I've done Telephony, Games and I'm currently working in a high performance context. 99% of the time, you don't need to be thinking about Big O

I think part of it is going through all those sorting methods to show quick sort is the best so that a) students who run into new sorts are better equipped to determine it most likely isn't better than quick sort and b) to show the process used to determine quick sort is better than the rest in case you have some other algorithm options you want to pick the best of.

And yeah, depending on what you do, some tasks never involve any of that, or when they do, they get offloaded onto a library or something that gives the solution to that step directly.

But, for example, if you have a collection, the question of array vs linked list vs tree is still relevant, even if you're just choosing a provided construct that is built on top of one of those.
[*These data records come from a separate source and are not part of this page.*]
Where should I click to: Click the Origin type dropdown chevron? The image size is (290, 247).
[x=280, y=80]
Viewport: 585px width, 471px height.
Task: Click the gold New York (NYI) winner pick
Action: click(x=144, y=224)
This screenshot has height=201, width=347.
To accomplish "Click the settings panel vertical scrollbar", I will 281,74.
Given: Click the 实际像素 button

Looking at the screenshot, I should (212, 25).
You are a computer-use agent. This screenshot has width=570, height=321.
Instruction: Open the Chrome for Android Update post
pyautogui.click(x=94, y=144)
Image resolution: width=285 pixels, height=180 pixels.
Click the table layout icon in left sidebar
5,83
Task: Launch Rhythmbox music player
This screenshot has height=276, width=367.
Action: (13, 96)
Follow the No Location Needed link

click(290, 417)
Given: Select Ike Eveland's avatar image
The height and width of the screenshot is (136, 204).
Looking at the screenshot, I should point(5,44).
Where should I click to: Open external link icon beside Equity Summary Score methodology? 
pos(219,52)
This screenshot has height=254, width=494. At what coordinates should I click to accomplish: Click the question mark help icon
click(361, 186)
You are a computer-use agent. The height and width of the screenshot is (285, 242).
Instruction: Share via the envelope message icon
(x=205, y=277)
Each has their strengths and weaknesses depending on how the data is added, removed, and accessed.

And with how slow things are these days despite how much better the hardware is, I think there's a lot of successful software engineers and programmers who should be using that stuff from school more than they are.
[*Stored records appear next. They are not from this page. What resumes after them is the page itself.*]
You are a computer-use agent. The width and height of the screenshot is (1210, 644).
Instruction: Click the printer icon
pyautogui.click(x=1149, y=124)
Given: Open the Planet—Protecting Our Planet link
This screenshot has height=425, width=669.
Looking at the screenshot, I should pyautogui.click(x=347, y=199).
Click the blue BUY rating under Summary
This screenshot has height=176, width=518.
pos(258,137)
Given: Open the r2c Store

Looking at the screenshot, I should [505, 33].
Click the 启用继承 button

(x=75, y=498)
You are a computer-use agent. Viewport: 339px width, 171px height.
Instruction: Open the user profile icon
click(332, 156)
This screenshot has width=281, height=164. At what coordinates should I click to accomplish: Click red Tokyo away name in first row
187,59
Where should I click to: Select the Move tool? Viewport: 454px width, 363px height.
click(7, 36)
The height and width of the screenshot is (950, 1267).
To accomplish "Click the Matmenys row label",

Also big O analysis IMO should just be the starting point of maximizing efficiency. Those coefficients that just get dropped can have a huge impact. For example, any algorithm written in JavaScript or visual basic will be of the same order as that same algorithm written in C/C++ or rust, but will likely perform much slower. And the exact manner of implementation could even result in the C version being slower than the VB one.

And on the other hand, I wouldn't call a lot of big O analysis very advanced math. You might get a tighter bound with advanced math on some algorithms, but you can get a rough estimate just by multiplying and adding loops together. The harder question would be something like "does this early exit optimization result in an O(x³) algorithm becoming an O(log(x)*x²)?"